**EJERCICIO PROPUESTO 1**
Responde, según el texto sobre el éxodo del Mariel:
(a) ¿Cuántos cubanos llegaron a Estados Unidos durante ese éxodo?
(b) ¿Dónde acogió Bill Clinton a unos centenares de cubanos?
(c) ¿Qué cargo iba a ocupar Ernesto Pinto-Bazurco Rittler en La Habana?

**FRAGMENTO SELECCIONADO**
□ □ □ □ □ □ □
Hace 40 años que ocurrió el “éxodo del Mariel”. Ciento veinticinco mil cubanos arribaron a Estados Unidos entre el 15 de abril y el 31 de octubre de 1980.
Jimmy Carter no fue reelecto como presidente del país en las elecciones de noviembre de ese año como consecuencia, al menos en parte, de su manejo de la crisis. Se negó a seguir los consejos de un almirante implacable: “Yo no he sido elegido presidente de Estados Unidos para matar refugiados”. Tampoco el gobernador de Arkansas, Bill Clinton, pudo repetir su mandato. Lo acusaron de “blando” por acoger a unos centenares de cubanos en Fort Chaffee.
Menos del 10 por eran locos o criminales, pero el estigma les afectó a todos los “marielitos”, e incluso a los cubanos en general. Cuarenta años después los “marielitos” tienen un desempeño económico y social semejante al de la media blanca norteamericana, pero han servido, además, para revitalizar el mundo artístico hispano en Estados Unidos.
Todo comenzó cuando llegó a Cuba un joven diplomático peruano llamado Ernesto Pinto-Bazurco Rittler. Sería el nuevo Encargado de Negocios de la legación de su país en La Habana. Afortunadamente para los cubanos, el embajador en propiedad estaba fuera de la Isla. De lo contrario, probablemente todo hubiera sido diferente.
□ □ □ □ □ □ □
**MATERIAL PROPORCIONADO**
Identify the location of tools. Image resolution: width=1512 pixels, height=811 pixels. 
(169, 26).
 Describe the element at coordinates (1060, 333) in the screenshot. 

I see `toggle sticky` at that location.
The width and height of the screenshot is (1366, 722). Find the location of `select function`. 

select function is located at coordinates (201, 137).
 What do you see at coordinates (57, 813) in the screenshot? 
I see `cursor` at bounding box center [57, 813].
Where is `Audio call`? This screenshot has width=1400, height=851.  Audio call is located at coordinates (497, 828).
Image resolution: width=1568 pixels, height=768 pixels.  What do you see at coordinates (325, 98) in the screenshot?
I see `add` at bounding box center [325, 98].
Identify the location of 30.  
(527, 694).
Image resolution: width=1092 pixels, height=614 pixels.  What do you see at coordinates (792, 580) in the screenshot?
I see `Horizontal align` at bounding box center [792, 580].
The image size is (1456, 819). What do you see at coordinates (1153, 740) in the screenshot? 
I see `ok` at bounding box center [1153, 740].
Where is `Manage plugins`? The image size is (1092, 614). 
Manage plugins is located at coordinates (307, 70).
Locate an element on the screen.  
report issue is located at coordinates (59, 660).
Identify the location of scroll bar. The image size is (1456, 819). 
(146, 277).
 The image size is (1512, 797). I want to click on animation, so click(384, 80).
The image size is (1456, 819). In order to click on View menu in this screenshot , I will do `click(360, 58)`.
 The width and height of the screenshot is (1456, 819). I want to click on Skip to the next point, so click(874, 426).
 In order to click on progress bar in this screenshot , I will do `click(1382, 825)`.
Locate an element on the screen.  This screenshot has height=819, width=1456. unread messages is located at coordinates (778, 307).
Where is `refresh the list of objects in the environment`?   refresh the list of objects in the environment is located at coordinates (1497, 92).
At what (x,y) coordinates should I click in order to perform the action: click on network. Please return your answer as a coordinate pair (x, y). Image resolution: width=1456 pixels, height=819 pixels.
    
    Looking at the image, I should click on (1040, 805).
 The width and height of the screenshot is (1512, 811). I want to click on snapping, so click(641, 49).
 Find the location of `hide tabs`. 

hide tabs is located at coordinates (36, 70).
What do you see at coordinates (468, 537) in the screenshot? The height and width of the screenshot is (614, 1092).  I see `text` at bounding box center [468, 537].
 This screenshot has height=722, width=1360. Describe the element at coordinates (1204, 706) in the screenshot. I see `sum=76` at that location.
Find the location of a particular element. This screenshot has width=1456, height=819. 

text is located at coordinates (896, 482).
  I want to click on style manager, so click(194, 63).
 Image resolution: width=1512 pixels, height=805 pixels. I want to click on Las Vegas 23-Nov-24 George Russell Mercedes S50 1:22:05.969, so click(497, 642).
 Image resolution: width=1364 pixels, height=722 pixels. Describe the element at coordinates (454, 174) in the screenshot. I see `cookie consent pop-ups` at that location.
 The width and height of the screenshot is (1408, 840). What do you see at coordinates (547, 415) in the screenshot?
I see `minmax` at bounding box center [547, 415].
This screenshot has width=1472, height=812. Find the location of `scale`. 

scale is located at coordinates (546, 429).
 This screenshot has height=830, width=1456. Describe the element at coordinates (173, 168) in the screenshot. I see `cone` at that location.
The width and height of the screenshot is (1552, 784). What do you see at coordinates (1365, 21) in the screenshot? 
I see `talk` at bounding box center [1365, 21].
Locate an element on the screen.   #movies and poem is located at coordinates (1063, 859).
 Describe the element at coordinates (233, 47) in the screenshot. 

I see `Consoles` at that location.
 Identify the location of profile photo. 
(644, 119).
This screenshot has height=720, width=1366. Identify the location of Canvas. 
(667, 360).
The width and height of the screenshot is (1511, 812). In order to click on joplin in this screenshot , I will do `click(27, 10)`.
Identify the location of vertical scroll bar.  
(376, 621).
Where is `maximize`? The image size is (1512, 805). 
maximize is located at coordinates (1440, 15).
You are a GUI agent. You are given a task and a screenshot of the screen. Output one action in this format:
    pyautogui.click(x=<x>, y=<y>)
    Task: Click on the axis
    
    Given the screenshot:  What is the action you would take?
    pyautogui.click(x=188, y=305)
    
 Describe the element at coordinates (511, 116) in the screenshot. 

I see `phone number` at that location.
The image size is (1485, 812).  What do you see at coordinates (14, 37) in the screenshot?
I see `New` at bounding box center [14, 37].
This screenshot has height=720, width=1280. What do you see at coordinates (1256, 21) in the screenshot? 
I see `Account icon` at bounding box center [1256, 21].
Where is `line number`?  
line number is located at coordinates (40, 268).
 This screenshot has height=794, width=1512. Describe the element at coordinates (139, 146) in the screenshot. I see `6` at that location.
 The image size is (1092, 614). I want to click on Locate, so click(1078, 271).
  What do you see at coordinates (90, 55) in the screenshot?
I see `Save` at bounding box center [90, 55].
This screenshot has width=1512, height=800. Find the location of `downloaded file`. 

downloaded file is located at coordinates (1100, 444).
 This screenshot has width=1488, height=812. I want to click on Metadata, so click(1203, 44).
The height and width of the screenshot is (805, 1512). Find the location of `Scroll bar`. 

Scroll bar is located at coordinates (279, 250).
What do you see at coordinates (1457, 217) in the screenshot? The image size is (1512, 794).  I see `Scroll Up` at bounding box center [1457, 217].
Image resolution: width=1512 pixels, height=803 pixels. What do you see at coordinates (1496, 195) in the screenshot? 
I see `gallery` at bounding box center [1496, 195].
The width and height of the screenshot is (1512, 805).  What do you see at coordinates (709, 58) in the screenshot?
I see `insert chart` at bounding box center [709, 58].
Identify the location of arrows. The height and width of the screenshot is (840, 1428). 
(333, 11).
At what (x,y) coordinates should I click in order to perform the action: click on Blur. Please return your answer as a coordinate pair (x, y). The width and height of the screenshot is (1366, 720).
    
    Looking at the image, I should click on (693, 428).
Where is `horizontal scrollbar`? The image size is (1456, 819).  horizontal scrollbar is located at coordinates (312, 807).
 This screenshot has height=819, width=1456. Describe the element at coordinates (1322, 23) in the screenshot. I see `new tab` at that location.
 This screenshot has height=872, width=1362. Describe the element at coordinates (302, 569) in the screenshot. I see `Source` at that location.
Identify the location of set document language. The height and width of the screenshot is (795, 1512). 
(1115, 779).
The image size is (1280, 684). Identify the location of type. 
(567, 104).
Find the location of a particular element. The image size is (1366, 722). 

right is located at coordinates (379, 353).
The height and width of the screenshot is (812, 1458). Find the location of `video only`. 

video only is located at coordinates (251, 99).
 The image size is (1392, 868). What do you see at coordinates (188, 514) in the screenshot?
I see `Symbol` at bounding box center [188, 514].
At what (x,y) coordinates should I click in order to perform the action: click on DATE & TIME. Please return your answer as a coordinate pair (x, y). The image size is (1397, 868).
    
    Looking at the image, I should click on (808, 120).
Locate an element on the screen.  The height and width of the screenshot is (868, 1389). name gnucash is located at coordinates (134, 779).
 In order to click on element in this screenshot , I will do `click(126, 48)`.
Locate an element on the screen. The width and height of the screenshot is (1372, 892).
□ □ □ □ □ □ □
**EJERCICIO PROPUESTO 2**
Transcribe sin ningún cambio todo el listado desde la línea que contiene "Describe the element at coordinates (1060, 333)" hasta la línea que contiene "The image size is (1512, 797).", ambas incluidas.

**RESULTADO DE LA TAREA 1**
(a) Ciento veinticinco mil.
(b) En Fort Chaffee.
(c) El de Encargado de Negocios de la legación de su país, Perú.

**RESULTADO DE LA TAREA 2**
 Describe the element at coordinates (1060, 333) in the screenshot. 

I see `toggle sticky` at that location.
The width and height of the screenshot is (1366, 722). Find the location of `select function`. 

select function is located at coordinates (201, 137).
 What do you see at coordinates (57, 813) in the screenshot? 
I see `cursor` at bounding box center [57, 813].
Where is `Audio call`? This screenshot has width=1400, height=851.  Audio call is located at coordinates (497, 828).
Image resolution: width=1568 pixels, height=768 pixels.  What do you see at coordinates (325, 98) in the screenshot?
I see `add` at bounding box center [325, 98].
Identify the location of 30.  
(527, 694).
Image resolution: width=1092 pixels, height=614 pixels.  What do you see at coordinates (792, 580) in the screenshot?
I see `Horizontal align` at bounding box center [792, 580].
The image size is (1456, 819). What do you see at coordinates (1153, 740) in the screenshot? 
I see `ok` at bounding box center [1153, 740].
Where is `Manage plugins`? The image size is (1092, 614). 
Manage plugins is located at coordinates (307, 70).
Locate an element on the screen.  
report issue is located at coordinates (59, 660).
Identify the location of scroll bar. The image size is (1456, 819). 
(146, 277).
 The image size is (1512, 797). I want to click on animation, so click(384, 80).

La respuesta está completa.